Speaking to CNN in the aftermath of Wednesday’s mass shooting at a high school in Parkland, Florida, 17-year-old David Hogg, who survived the shooting, issued a powerful plea to politicians to move beyond “thoughts and prayers” and take meaningful policy action to reduce America’s sky-high volume of gun deaths.
“Please!” he said, “We are children. You guys are, like, the adults. Take action, work together, come over your politics, and get something done.”
Powerful plea from a student who survived the Parkland shooting, David Hogg: “Please! We are children. You guys are, like...the adults. Take action, work together, come over your politics, and get something done.” pic.twitter.com/UcTNungORp— Vera Bergengruen (@VeraMBergen) February 15, 2018
“This is the 18th one this year,” Hogg noted, referring to mass shootings. “That’s unacceptable.”
The truth, obviously, is that it’s extraordinarily unlikely that anything will be done. Republicans hold a 51-49 majority in the United States Senate, and even if two or three moderates could be tempted to cross the aisle and endorse a modest gun control measure, as Sen. Pat Toomey (R-PA) and a couple of others did in 2013 in the wake of the Sandy Hook shooting, you’d need 60 votes to overcome a filibuster, which is very hard.
But even if you did overcome a filibuster, even a bill that had majority support in the US House of Representatives wouldn’t come to the floor for a vote because of the “Hastert Rule” principle. Only bills that are supported by a majority of House Republicans get a vote. And you can’t question the courage of GOP convictions here. The House Republican caucus was itself victimized by a shooter last year in an incident that severely injured Rep.
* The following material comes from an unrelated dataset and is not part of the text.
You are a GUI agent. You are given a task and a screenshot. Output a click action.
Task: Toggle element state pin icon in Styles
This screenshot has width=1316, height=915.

Steve Scalise (R-LA), but that did nothing to alter Republicans’ sincere belief that an abnormally high level of gun deaths is a price worth paying for strong gun rights.
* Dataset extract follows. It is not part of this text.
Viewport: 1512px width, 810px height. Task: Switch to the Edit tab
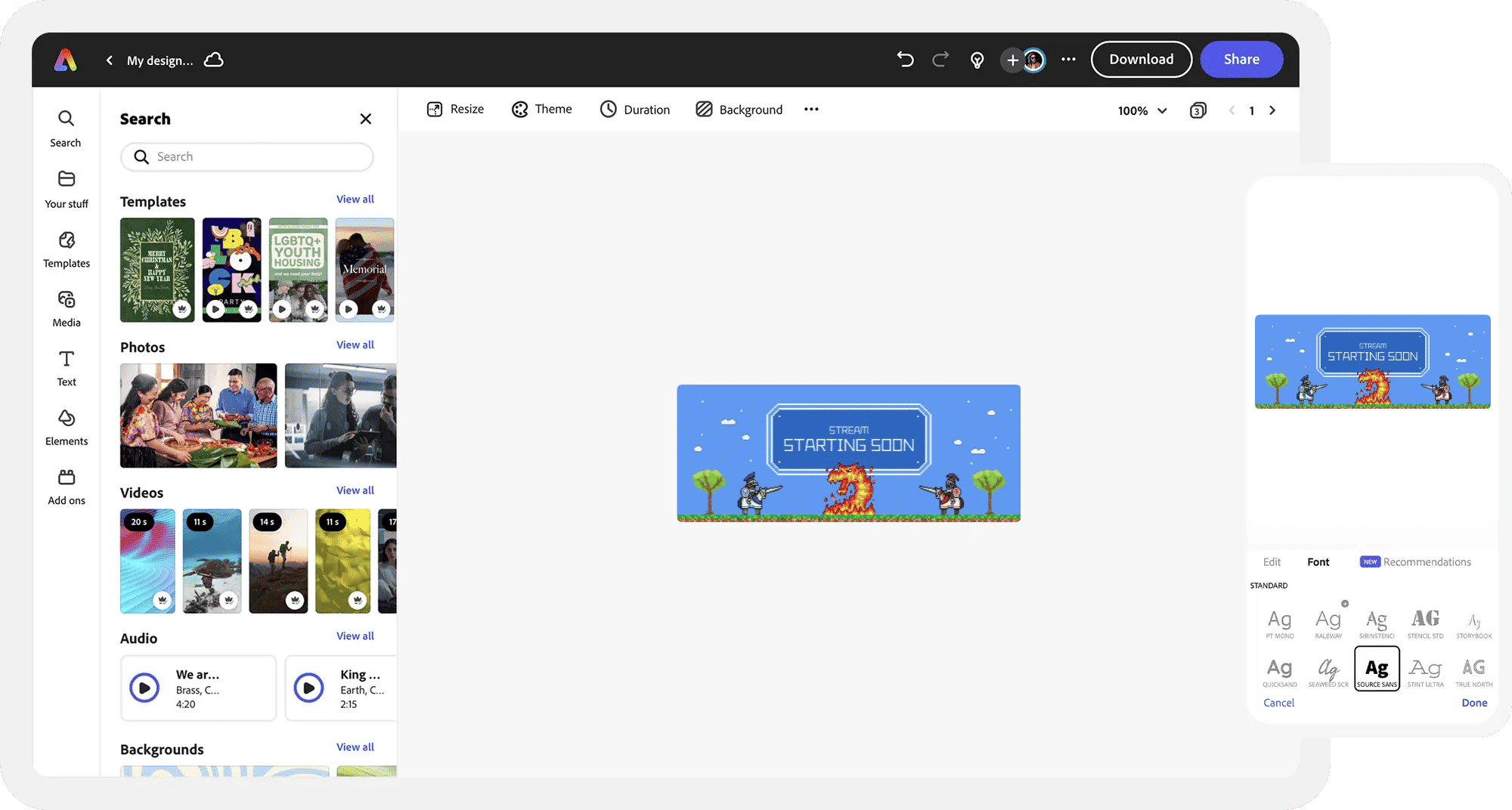(1272, 561)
And then, of course, there’s President Trump, who has an unusually close relationship with the National Rifle Association (despite his previous calls for an assault weapons ban) even by the standards of GOP presidents, because the group was one of the main pillars of the institutional Republican Party that stood by him even in the lowest moments of his 2016 presidential campaign. Indeed, the NRA is so firmly aligned with Trump that the FBI is now even looking into whether it was used as a cutout through which Russian money was sent to the Trump campaign.